Still. I want, as usual.

autre tentative.

I need to write here again. It’s getting ridiculous. I miss the community I used to be more a part of. I miss the luxury of sitting down and sorting out my thoughts. I miss the habit, and the easy fluidity with which words start to flow. The writing I do now is exclusively for work and for my classes, and it has a different feeling entirely. This? This is heaven.

I haven’t been writing because, I say, lamely, excusing myself, I haven’t had time. This is not entirely true, though. I don’t have an exorbitant amount of time, but there are days in which I don’t have class in the evenings, days in which I do get home before ten or eleven at night, and there’s no reason why I can’t put aside a few of those minutes for an entry.

I haven’t been writing because, I say, lamely, I have nothing to write about, or, more to the point, because I feel the need to censor. I don’t want to expose anything about my day job, and don’t want to betray the confidences of my classmates or clients. This limits me. This makes me think I’d be better off keeping a private journal. Perhaps I’ll talk myself into it yet.

The thing is, I miss writing here. I miss, again, the interaction. I miss the checks and balances on my thought process, and I miss being able to cull and respond to the richer ideas of others. I don’t know whether I need to just recognize that now is not the time to move back here; I don’t know whether these fleeting efforts to reestablish myself on these pages are anything more than lazy nostalgia.

I have too much going on, I think, and I relish all of it, but at the same time I feel the pull of wanting all this too-muchness to be over. It bothers me, this eagerness to race ahead. I’m happy now; why am I squandering an entirely pleasant and challenging and frankly wonderful period on impatient wishes for post-graduation? I know full well as soon as I get settled into private practice (this has been a dream for so long) I’ll start getting anxious and restless and eager to travel. The tension I feel has nothing to do with my outside environment, and everything to do with internal regulations. I am content here, when I take the time to notice.
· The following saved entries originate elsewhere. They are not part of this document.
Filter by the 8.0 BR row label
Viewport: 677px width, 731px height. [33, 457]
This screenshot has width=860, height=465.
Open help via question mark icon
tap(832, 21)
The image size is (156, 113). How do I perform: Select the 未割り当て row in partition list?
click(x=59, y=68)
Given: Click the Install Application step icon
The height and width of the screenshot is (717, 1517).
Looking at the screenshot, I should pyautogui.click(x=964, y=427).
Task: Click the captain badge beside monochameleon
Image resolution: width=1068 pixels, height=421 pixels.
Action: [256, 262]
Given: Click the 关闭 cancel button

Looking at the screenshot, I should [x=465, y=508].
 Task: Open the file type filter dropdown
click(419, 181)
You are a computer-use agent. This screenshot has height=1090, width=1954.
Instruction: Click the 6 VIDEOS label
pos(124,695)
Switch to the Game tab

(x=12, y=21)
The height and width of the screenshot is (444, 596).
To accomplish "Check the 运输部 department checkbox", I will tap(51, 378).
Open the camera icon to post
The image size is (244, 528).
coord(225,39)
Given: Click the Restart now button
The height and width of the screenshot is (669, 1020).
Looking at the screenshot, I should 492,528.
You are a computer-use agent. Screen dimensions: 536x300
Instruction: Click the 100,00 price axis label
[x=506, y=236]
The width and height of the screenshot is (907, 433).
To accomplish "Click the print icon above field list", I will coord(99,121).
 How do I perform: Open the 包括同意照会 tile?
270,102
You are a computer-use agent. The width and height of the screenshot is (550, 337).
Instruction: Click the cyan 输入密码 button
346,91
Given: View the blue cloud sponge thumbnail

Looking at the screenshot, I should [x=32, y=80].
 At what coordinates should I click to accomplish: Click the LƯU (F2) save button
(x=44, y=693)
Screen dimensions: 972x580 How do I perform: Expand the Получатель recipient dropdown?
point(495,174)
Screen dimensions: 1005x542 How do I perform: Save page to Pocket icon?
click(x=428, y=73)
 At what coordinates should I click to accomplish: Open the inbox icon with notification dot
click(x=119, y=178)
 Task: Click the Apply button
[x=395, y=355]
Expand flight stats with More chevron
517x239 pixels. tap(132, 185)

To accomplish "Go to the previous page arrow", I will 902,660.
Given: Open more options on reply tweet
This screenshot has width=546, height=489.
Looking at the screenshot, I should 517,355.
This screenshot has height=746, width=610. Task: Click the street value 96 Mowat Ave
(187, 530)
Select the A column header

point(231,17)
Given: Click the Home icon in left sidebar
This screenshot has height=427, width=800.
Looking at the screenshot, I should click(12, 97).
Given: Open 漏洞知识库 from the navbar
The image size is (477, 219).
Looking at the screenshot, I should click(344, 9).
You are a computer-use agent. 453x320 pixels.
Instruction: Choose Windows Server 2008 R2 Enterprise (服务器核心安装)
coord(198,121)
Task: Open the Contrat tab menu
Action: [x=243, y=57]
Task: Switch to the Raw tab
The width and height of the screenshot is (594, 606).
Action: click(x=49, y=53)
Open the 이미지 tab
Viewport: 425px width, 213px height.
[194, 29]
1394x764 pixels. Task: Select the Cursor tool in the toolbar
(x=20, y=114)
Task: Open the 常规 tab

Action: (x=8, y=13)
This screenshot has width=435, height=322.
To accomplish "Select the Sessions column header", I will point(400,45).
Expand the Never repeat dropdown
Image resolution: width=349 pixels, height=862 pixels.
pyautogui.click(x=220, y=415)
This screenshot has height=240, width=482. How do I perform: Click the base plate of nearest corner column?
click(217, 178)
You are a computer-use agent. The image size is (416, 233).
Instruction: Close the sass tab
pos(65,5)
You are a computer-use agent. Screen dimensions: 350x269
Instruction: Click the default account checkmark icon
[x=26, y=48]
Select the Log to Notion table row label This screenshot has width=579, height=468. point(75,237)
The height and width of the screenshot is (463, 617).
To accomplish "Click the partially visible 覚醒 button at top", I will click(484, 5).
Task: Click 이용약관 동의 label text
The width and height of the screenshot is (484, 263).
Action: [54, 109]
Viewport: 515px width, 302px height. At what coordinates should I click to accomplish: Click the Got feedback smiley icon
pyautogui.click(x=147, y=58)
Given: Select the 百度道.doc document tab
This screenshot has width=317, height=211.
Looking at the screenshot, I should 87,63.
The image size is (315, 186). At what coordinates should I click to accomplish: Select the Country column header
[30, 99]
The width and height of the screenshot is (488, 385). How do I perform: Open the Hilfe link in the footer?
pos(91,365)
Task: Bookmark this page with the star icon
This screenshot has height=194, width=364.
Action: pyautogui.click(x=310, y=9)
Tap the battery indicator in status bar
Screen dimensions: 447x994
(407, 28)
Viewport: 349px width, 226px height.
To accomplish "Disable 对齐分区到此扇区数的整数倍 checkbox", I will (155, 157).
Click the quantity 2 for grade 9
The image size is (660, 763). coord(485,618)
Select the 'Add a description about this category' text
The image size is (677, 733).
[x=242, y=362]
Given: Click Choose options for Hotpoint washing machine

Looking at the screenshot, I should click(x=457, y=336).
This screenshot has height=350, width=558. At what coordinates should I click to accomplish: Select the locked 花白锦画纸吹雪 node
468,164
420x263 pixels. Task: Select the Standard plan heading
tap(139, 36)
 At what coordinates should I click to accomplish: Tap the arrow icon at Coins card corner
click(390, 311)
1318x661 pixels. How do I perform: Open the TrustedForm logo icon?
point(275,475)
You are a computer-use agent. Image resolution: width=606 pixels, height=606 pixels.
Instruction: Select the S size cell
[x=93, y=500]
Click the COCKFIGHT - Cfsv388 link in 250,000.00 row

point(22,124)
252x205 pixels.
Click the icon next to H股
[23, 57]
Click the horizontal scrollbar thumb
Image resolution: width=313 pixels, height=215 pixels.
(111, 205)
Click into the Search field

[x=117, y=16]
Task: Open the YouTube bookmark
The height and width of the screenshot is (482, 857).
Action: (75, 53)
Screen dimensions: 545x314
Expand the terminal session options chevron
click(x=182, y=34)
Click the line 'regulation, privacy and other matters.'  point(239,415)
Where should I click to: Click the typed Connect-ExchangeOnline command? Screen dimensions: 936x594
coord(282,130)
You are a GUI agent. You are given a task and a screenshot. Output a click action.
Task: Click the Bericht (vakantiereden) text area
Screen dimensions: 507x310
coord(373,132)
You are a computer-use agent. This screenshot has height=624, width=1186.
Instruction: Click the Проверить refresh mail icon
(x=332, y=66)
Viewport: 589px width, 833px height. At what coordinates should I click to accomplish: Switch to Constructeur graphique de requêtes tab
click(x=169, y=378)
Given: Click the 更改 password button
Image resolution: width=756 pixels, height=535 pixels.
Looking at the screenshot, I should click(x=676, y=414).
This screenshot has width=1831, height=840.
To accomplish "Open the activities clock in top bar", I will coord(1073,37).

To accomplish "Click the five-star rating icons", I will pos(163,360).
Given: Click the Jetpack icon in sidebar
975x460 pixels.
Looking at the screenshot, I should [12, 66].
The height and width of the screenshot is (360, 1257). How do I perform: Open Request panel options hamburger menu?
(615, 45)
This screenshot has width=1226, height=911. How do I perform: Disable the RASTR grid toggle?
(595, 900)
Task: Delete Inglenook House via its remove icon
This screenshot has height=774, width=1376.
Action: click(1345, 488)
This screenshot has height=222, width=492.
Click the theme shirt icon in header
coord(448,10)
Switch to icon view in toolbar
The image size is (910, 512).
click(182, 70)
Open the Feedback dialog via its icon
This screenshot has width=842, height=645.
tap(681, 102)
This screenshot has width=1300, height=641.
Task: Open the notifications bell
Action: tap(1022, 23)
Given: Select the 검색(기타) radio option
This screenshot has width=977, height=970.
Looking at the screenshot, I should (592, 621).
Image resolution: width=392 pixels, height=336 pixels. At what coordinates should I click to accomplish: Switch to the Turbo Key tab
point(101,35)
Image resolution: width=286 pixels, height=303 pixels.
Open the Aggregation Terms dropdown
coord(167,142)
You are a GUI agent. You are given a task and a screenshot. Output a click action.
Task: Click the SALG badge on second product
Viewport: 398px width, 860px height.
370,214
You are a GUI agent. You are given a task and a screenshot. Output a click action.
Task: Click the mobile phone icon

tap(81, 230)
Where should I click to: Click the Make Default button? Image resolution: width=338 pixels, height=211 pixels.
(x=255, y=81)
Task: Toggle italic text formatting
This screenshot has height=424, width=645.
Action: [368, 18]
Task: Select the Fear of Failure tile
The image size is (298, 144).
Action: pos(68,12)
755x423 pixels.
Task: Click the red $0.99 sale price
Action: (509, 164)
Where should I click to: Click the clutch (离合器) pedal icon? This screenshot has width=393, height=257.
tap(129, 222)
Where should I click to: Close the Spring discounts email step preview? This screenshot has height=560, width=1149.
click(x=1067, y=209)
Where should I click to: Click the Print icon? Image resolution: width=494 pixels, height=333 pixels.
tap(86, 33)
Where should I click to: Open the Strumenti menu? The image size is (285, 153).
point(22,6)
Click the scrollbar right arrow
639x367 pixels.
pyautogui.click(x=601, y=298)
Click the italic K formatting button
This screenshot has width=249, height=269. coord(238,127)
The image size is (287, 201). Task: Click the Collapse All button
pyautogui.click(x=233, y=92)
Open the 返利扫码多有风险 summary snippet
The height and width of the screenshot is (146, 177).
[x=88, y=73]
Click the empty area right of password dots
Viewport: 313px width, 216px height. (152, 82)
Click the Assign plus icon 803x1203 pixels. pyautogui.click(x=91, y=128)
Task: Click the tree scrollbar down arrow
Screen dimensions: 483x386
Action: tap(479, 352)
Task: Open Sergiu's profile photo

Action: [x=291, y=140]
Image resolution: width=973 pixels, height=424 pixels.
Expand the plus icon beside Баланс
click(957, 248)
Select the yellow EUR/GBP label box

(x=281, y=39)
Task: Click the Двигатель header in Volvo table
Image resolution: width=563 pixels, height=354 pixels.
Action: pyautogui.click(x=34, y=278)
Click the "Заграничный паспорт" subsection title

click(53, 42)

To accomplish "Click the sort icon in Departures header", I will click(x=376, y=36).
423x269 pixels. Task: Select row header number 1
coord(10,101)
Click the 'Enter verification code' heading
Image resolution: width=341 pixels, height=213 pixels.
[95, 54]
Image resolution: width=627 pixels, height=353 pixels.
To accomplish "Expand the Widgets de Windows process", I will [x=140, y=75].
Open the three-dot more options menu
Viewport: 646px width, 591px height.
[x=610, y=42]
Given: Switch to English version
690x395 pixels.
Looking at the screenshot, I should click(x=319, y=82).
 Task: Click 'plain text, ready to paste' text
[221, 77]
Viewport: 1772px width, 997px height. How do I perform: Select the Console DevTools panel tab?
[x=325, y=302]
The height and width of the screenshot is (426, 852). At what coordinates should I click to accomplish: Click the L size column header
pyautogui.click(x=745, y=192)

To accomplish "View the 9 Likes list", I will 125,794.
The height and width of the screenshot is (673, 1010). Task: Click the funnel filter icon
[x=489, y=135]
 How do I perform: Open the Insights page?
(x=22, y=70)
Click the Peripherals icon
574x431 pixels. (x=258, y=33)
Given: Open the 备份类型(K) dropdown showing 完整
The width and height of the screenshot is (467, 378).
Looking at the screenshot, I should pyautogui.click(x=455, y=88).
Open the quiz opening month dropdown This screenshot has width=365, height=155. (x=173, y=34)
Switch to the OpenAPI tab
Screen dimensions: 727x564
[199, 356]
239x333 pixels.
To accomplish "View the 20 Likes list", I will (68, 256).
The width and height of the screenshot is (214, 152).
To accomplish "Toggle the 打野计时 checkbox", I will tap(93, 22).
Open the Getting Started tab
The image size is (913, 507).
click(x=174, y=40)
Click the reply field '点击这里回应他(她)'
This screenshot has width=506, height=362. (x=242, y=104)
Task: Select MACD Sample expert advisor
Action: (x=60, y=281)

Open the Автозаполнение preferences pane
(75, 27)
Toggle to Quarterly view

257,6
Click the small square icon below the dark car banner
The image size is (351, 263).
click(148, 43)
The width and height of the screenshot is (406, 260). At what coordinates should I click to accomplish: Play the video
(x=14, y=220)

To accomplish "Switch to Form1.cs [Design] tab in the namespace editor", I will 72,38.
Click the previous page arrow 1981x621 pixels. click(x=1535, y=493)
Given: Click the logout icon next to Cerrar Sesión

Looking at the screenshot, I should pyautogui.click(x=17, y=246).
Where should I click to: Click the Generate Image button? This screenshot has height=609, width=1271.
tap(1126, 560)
It’s these miniature insights, these gifts to myself, that I miss when I don’t write.

pénitencier.

I stumbled across a New York Times article two days ago that I read with mild interest. It was a brief description of the role of moral disengagement in prison staff members, especially those who worked on death row: it chronicled an ongoing line of research at Stanford, in which the conclusion was that the closer the staff was to the execution process, the higher their levels of justification (moral, social, and economic), and the greater their denial of any personal responsibility.

I hadn’t given much thought to the topic, but I was meditating this morning and later, on my way to work, I realized how the article related to a central Buddhist tenet. It’s not a particularly brilliant insight, but I appreciated the connection nonetheless. It’s merely that a deep engagement in life – that remaining as aware as possible in and of each moment – is the path toward compassion, and thus toward a more ethical and a more moral life. It’s awareness (and a commitment to staying aware), and not reason, that provides the clearest path toward skillful behavior.

I am not denigrating reason and rational argument by any means; rather, I was just struck by the power of justification – and the depth of their belief – and how essential this was to allowing them to do the work they do. I’m doubtful that many of them could be argued out of their actions, but I’d be very curious to see what effect meditation would have.